A Canadian court has been weighing the U.S. extradition request ever since. A judge there is expected to finish reviewing the evidence in August and rule by the end of the year. Meng has been detained in Vancouver, while her legal team maneuvers in Canada and the United States.
Was this a political case, a bargaining chip in the ongoing U.S. effort to combat Huawei and other big Chinese telecommunications companies? The Chinese certainly treated it that way. Nine days after Meng’s arrest, Chinese authorities detained two Canadians, former diplomat Michael Kovrig and businessman Michael Spavor, on charges of espionage. The “two Michaels,” as they’re known in Canada, are seen there as hostages in a Chinese attempt to force Meng’s release.
President Donald Trump unfortunately gave the Chinese ample reason to regard Meng as a pawn in a larger power play. Asked by Reuters during a December 11, 2018, interview whether he would intervene with the Justice Department in Meng’s case, Trump answered: “Whatever’s good for the country, I would do.” He said that if he decided her release would produce a big trade deal with China, “I would certainly intervene.”
That doesn’t sound like the rule of law but like the transactional power politics that Trump and Xi share as a guiding philosophy. This impression is reinforced by former national security adviser John Bolton, who writes in his memoir, “The Room Where It Happened,” that Trump described Meng as “the Ivanka Trump of China” and seemed sympathetic to releasing her if he could get concessions from the Chinese.
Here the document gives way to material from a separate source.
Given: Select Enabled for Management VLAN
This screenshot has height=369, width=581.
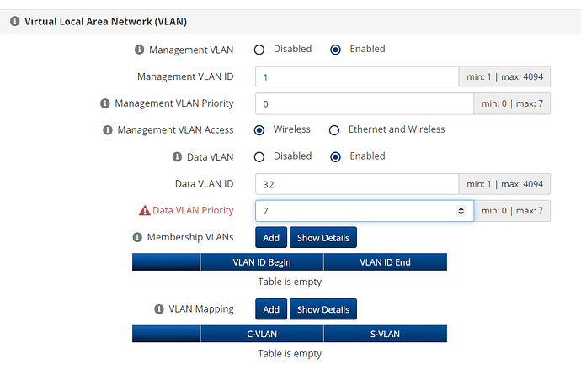Looking at the screenshot, I should pyautogui.click(x=336, y=50).
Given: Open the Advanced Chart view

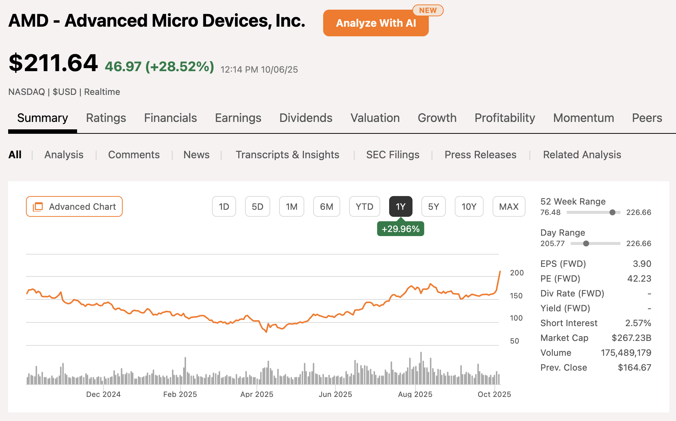Looking at the screenshot, I should (x=74, y=206).
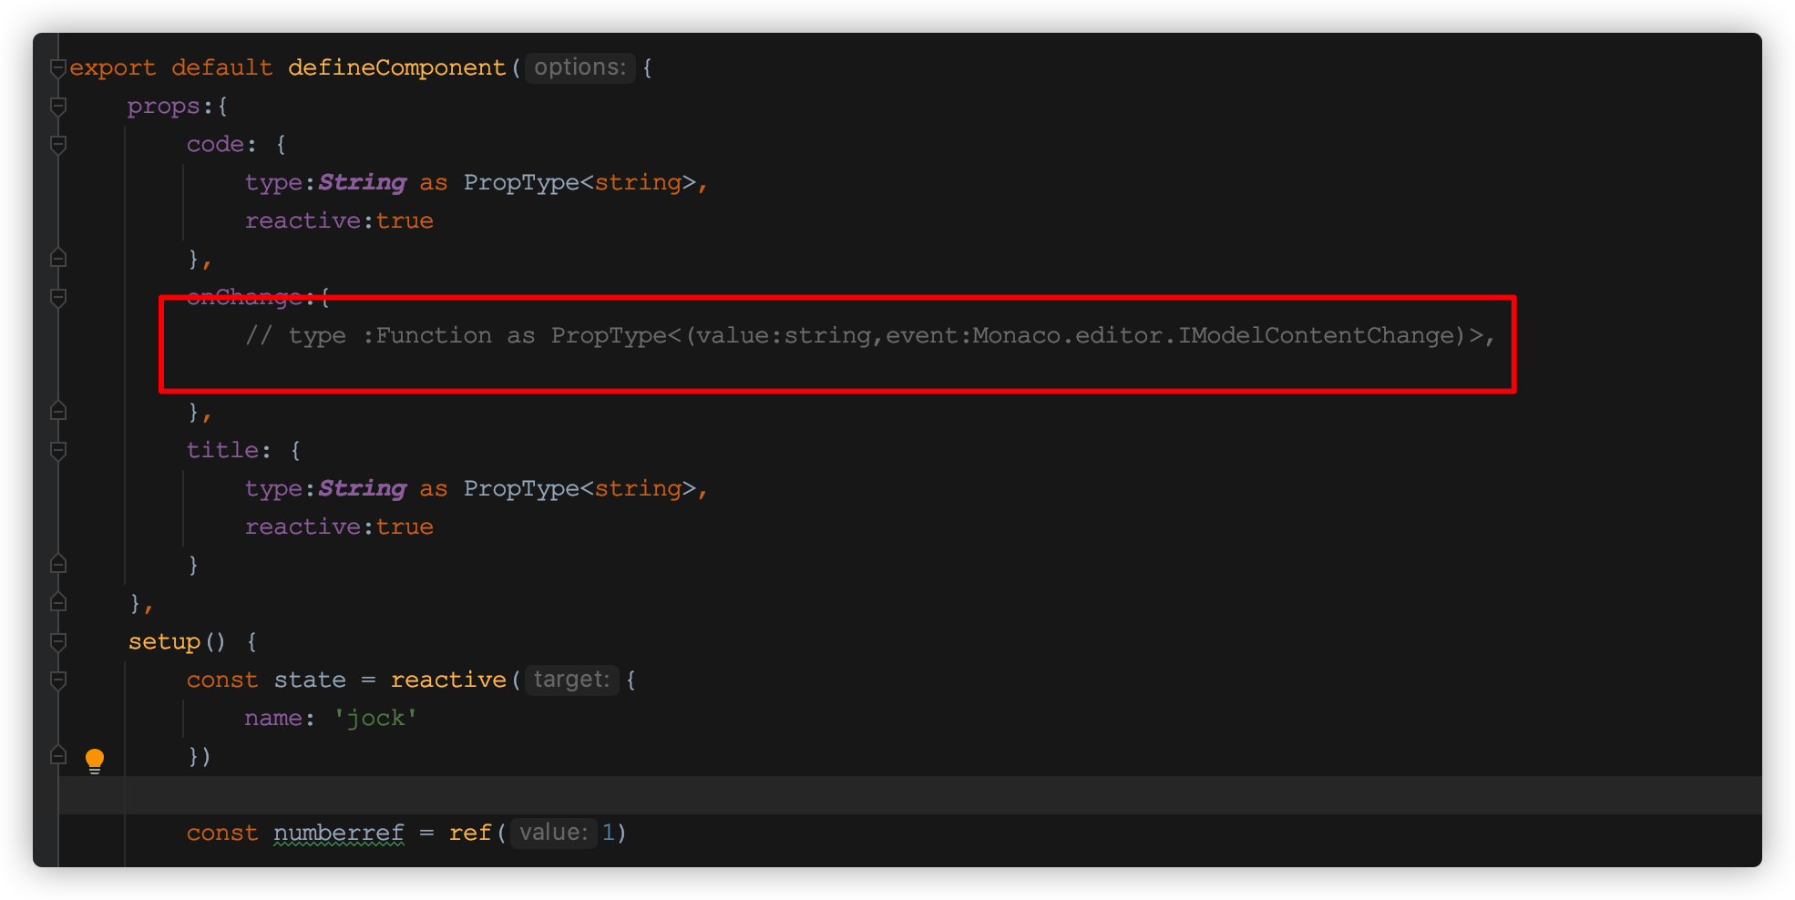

Now, President Joe Biden’s Justice Department is managing the extradition case, and it remains a political hot potato. Lawyers for Meng have talked with Biden Justice officials about the case, but there’s no sign of movement toward a settlement. Meanwhile, China becomes more unpopular every day on Capitol Hill because of its heavy-handed tactics against Hong Kong, Taiwan and its own Uyghur minority.
When it comes to Huawei, though, it’s important to avoid blurring issues. It seems clear that the company itself poses a potential national security threat to the United States and its allies if it dominates global 5G telecommunications. The Biden administration has been right to follow Trump in denying Huawei access to sensitive U.S. hardware and software. Maintaining U.S. primacy in key technologies is an absolute priority for whatever administration is in power.
The case against Meng should stand or fall on its own legal merits, rather than as proxy in this larger contest. Her lawyers raise some good questions about the Justice Department’s case. John Bellinger, a former State Department legal adviser retained by Huawei as an expert witness, argued in a May 2020 affidavit that the charge that Meng lied to HSBC about Huawei’s activities in Iran was “unsupported” by facts and that the bank-fraud charges against her were “unprecedented” in their reach.
Could a prosecutor be confident of winning a conviction in a U.S. court on the available evidence? Meng’s attorneys shared with me a 2013 PowerPoint presentation she made to the bank in which she explained Huawei’s operations in Iran and asserted that it operated there “in strict compliance with applicable laws, regulations and sanctions.” The Biden Justice Department will need to prove to a court that Meng committed fraud. That is as it should be.
We face a long contest with China. If that devolves into a battle of tit-fortat realpolitik, we’re likely to lose. The United States’ strength is that, in a lawless world, we play by the rules.